One year after Sialkot lynching: After Sarfraz Shah verdict, hope for justice?

Family demands Gujranwala’s ATC wrap up case as quickly as Karachi’s .

SIALKOT:
The Sarfraz Shah verdict is a glimmer of hope for the family of two brothers who were brutally lynched to death by a mob in Sialkot on August 15 last year.

“The incident is not just one family’s issue, it concerns the entire society and thus justice should be dispensed at the earliest as was done by the Anti-Terrorism Court in Karachi,” Khwaja Muhammad Amjad, uncle of the deceased brothers Mughees and Muneeb, told reporters at the Sialkot Press Club. The case is being heard by an anti-terrorism court in Gujranwala.

At the press conference, held to mark the first anniversary of the incident, Amjad said that it was unfortunate that while justice was yet to be served, local politicians had politicised the case for personal gains. “[PML-N’s MNA from Sialkot] Khwaja Asif is supporting us while Information Minister Firdous Ashiq Awan is siding with the accused,” he said.

Footage of the incident, filmed using a mobile phone video camera, was aired on television channels and went viral on social networking websites, sparking public fury. The video showed policemen standing on the sidelines as a cheering mob mercilessly lynched Mughees, 19, and Muneeb, 16, with iron rods at Doburji Chowk in Sialkot. Members of the mob accused the brothers of being robbers but investigations into the case proved otherwise.


So extreme was the outrage over the incident that the Supreme Court took suo motu notice of it and a senior police officer was suspended for having allowed such an incident to take place within his jurisdiction.

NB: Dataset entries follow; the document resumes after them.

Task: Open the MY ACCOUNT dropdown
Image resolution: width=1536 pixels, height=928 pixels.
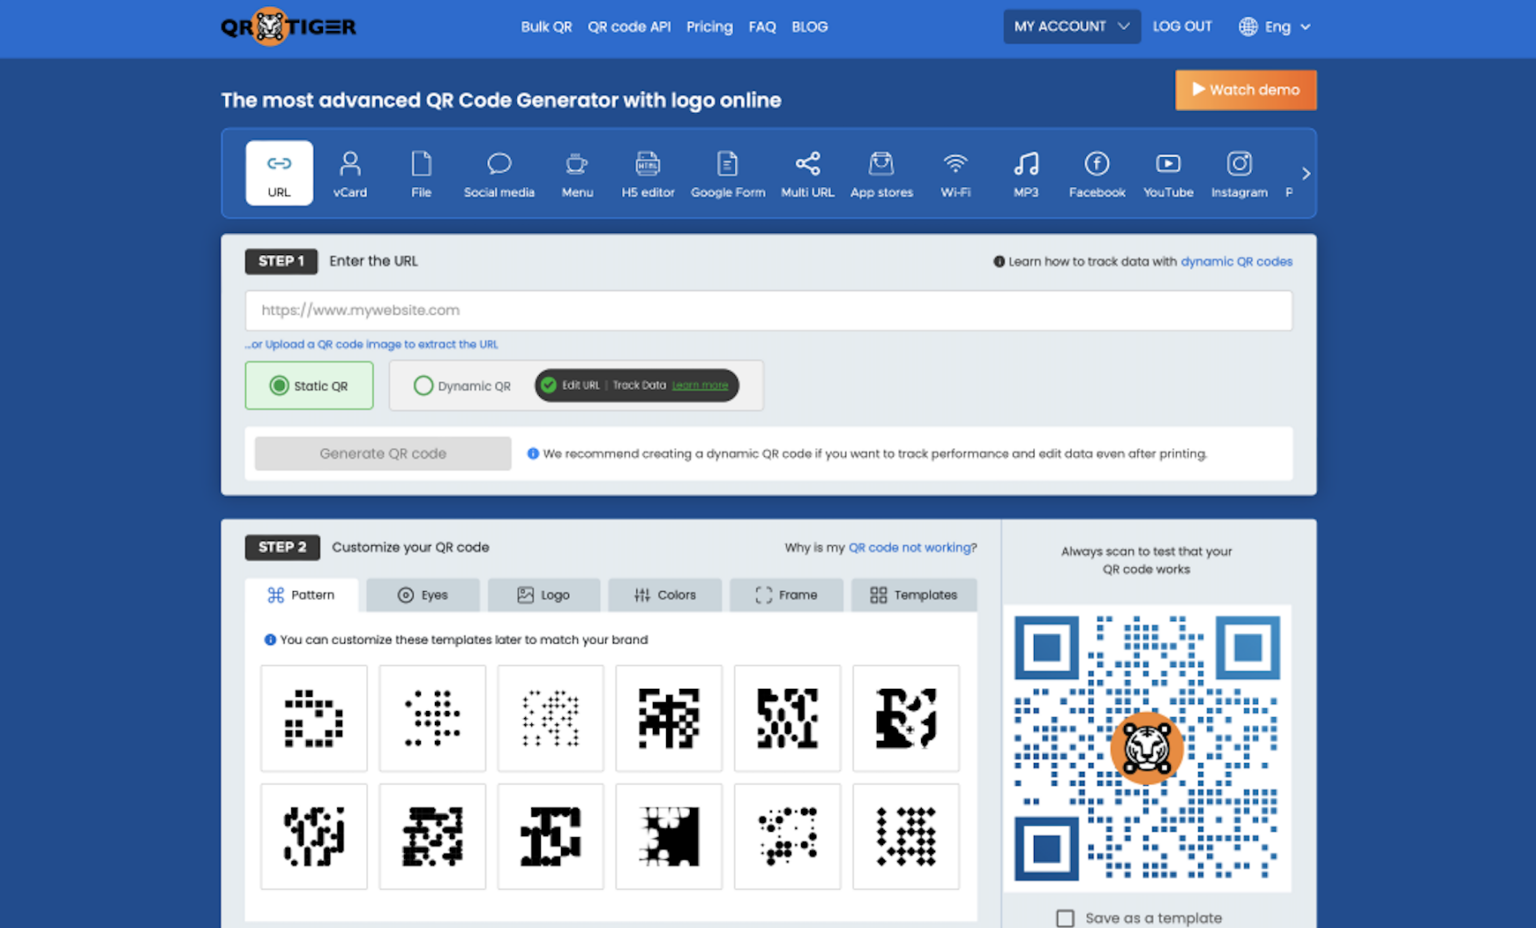Action: (1071, 26)
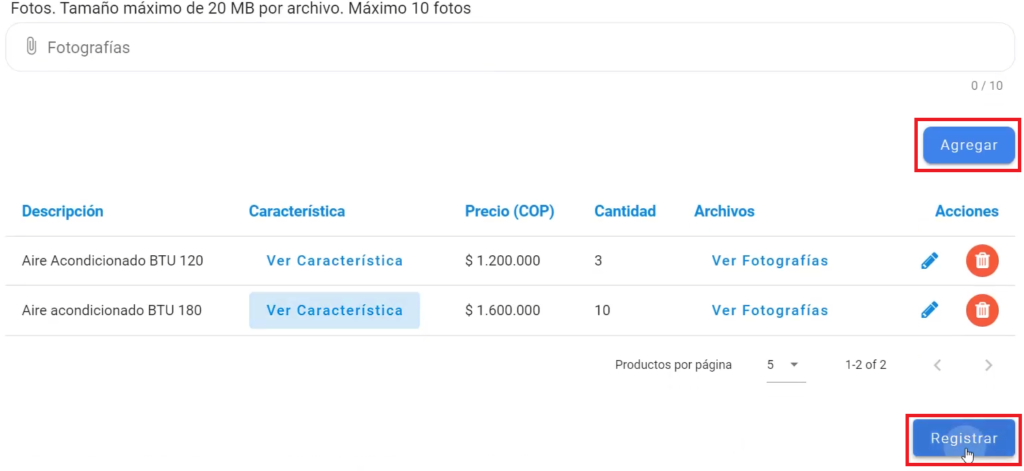Delete the Aire acondicionado BTU 180 product
1024x471 pixels.
(x=982, y=310)

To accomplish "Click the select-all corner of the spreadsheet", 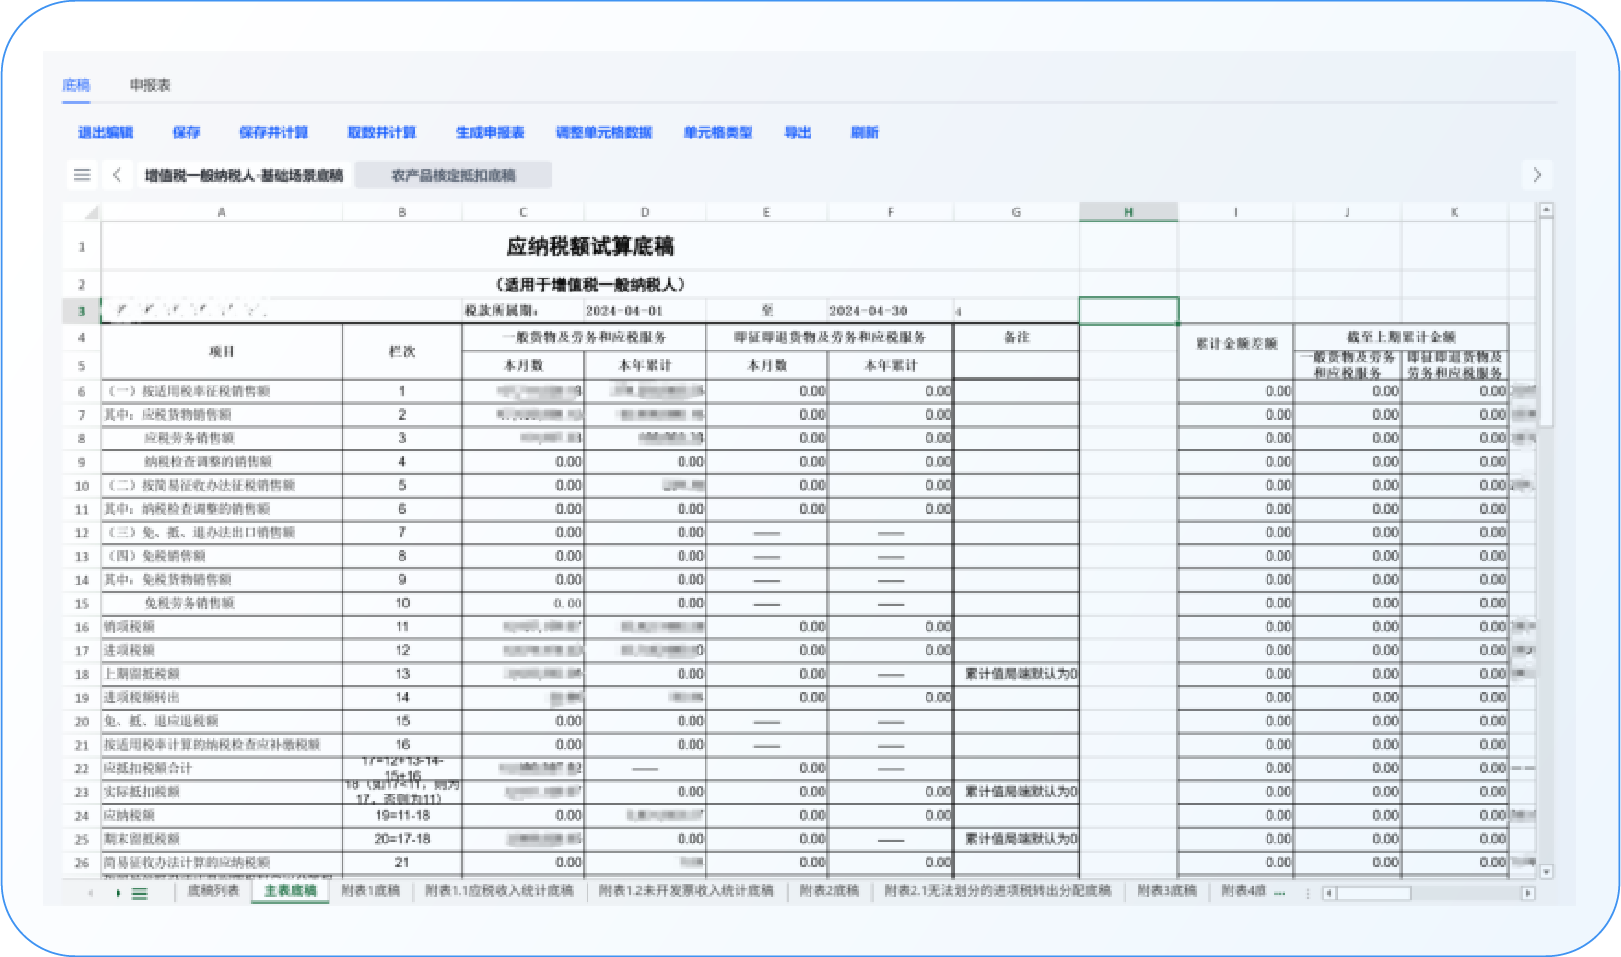I will [91, 212].
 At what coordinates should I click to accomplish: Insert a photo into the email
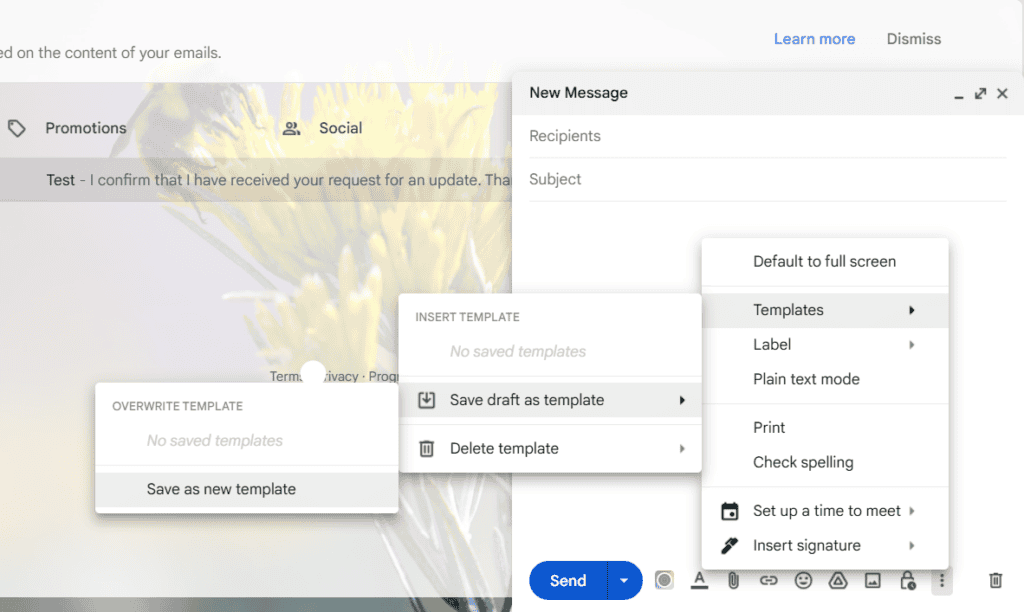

A year later, the bereaved family is hosting relatives and well-wishers at a Quran Khwani at their house in Hajipura, Sialkot. But grieved father Sajjad Butt continues to be haunted by the vicious manner in which his sons were killed and the slow dispensation of justice in the case.

“I have spent a year patiently and now, I have put our petition before the court of Allah Almighty. I have firm belief in His justice,” said the boys’ mother Fouzia Sajjad. “My sons used to mark Independence Day with much fervour. This year, nobody decorated our house.”

“The judiciary must be more attentive to cases such as these or else the people’s faith in the system could shatter,” says Dr Mehdi Hasan, member of the executive council of the Human Rights Commission of Pakistan (HRCP). PPI (With additional reporting by Ali Usman in Lahore)

Published in The Express Tribune, August 16th, 2011.